▸ **Task statement**:
Find every line in the entries below that contains the string "This", matching case exactly, and copy each of those lines.

▸ **Provided entries**:
=== Begin Enclosure ===

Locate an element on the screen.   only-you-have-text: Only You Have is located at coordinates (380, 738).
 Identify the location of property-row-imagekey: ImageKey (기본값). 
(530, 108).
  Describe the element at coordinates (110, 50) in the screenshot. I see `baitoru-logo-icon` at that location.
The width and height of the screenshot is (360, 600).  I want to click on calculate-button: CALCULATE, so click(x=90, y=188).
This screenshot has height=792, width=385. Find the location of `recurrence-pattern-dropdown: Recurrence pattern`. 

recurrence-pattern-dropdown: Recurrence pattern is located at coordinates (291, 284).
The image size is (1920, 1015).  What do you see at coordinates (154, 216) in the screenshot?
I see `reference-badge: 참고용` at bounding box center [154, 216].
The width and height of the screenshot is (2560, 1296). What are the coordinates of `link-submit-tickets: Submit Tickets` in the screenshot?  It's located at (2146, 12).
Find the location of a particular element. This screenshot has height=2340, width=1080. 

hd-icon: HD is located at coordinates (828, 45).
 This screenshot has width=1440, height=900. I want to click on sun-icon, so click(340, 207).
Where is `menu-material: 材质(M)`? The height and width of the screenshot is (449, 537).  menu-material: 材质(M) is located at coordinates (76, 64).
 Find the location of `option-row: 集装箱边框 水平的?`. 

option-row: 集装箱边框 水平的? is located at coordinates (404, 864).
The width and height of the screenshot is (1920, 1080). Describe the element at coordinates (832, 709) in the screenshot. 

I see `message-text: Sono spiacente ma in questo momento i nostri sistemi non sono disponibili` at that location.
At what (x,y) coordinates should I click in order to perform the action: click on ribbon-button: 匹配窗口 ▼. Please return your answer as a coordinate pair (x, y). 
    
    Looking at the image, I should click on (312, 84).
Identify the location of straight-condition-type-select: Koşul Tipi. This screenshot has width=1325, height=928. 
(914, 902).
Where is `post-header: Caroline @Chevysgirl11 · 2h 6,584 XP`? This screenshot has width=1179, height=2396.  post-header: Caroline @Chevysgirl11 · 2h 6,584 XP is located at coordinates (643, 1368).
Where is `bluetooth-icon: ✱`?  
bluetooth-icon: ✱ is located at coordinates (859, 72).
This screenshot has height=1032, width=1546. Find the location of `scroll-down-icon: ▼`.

=== End Enclosure ===

▸ **The completed task**:
This screenshot has height=792, width=385. Find the location of `recurrence-pattern-dropdown: Recurrence pattern`. 
Find the location of a particular element. This screenshot has height=2340, width=1080. 
 This screenshot has width=1440, height=900. I want to click on sun-icon, so click(340, 207).
Identify the location of straight-condition-type-select: Koşul Tipi. This screenshot has width=1325, height=928. 
Where is `post-header: Caroline @Chevysgirl11 · 2h 6,584 XP`? This screenshot has width=1179, height=2396.  post-header: Caroline @Chevysgirl11 · 2h 6,584 XP is located at coordinates (643, 1368).
This screenshot has height=1032, width=1546. Find the location of `scroll-down-icon: ▼`.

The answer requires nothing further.